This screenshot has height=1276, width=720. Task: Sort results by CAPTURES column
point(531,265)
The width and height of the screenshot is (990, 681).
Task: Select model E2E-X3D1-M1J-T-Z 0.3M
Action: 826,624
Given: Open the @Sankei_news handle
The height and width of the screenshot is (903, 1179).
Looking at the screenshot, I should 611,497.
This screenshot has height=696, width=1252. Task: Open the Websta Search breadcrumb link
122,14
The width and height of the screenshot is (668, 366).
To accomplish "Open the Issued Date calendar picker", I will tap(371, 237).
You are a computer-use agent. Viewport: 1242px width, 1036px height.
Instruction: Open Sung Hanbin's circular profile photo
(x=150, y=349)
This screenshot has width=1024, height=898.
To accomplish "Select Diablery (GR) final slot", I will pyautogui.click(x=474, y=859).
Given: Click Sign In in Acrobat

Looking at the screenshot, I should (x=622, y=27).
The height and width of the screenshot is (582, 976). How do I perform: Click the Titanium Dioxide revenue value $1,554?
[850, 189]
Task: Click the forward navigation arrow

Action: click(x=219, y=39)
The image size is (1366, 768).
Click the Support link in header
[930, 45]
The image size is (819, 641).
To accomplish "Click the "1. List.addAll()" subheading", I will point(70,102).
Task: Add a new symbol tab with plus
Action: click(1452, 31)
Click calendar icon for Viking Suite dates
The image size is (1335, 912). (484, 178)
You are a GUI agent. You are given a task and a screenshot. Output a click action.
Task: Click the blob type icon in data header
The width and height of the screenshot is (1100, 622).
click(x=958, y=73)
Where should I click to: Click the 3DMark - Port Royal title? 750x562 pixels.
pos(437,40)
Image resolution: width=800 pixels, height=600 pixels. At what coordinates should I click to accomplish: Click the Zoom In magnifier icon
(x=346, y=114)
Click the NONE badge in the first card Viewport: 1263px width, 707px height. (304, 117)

===============

*Task objective*.
All the entries should be output exactly as given.

*Task answer*.
This screenshot has height=1276, width=720. Task: Sort results by CAPTURES column
point(531,265)
The width and height of the screenshot is (990, 681).
Task: Select model E2E-X3D1-M1J-T-Z 0.3M
Action: 826,624
Given: Open the @Sankei_news handle
The height and width of the screenshot is (903, 1179).
Looking at the screenshot, I should 611,497.
This screenshot has height=696, width=1252. Task: Open the Websta Search breadcrumb link
122,14
The width and height of the screenshot is (668, 366).
To accomplish "Open the Issued Date calendar picker", I will tap(371, 237).
You are a computer-use agent. Viewport: 1242px width, 1036px height.
Instruction: Open Sung Hanbin's circular profile photo
(x=150, y=349)
This screenshot has width=1024, height=898.
To accomplish "Select Diablery (GR) final slot", I will pyautogui.click(x=474, y=859).
Given: Click Sign In in Acrobat

Looking at the screenshot, I should (x=622, y=27).
The height and width of the screenshot is (582, 976). How do I perform: Click the Titanium Dioxide revenue value $1,554?
[850, 189]
Task: Click the forward navigation arrow

Action: click(x=219, y=39)
The image size is (1366, 768).
Click the Support link in header
[930, 45]
The image size is (819, 641).
To accomplish "Click the "1. List.addAll()" subheading", I will point(70,102).
Task: Add a new symbol tab with plus
Action: click(1452, 31)
Click calendar icon for Viking Suite dates
The image size is (1335, 912). (484, 178)
You are a GUI agent. You are given a task and a screenshot. Output a click action.
Task: Click the blob type icon in data header
The width and height of the screenshot is (1100, 622).
click(x=958, y=73)
Where should I click to: Click the 3DMark - Port Royal title? 750x562 pixels.
pos(437,40)
Image resolution: width=800 pixels, height=600 pixels. At what coordinates should I click to accomplish: Click the Zoom In magnifier icon
(x=346, y=114)
Click the NONE badge in the first card Viewport: 1263px width, 707px height. (304, 117)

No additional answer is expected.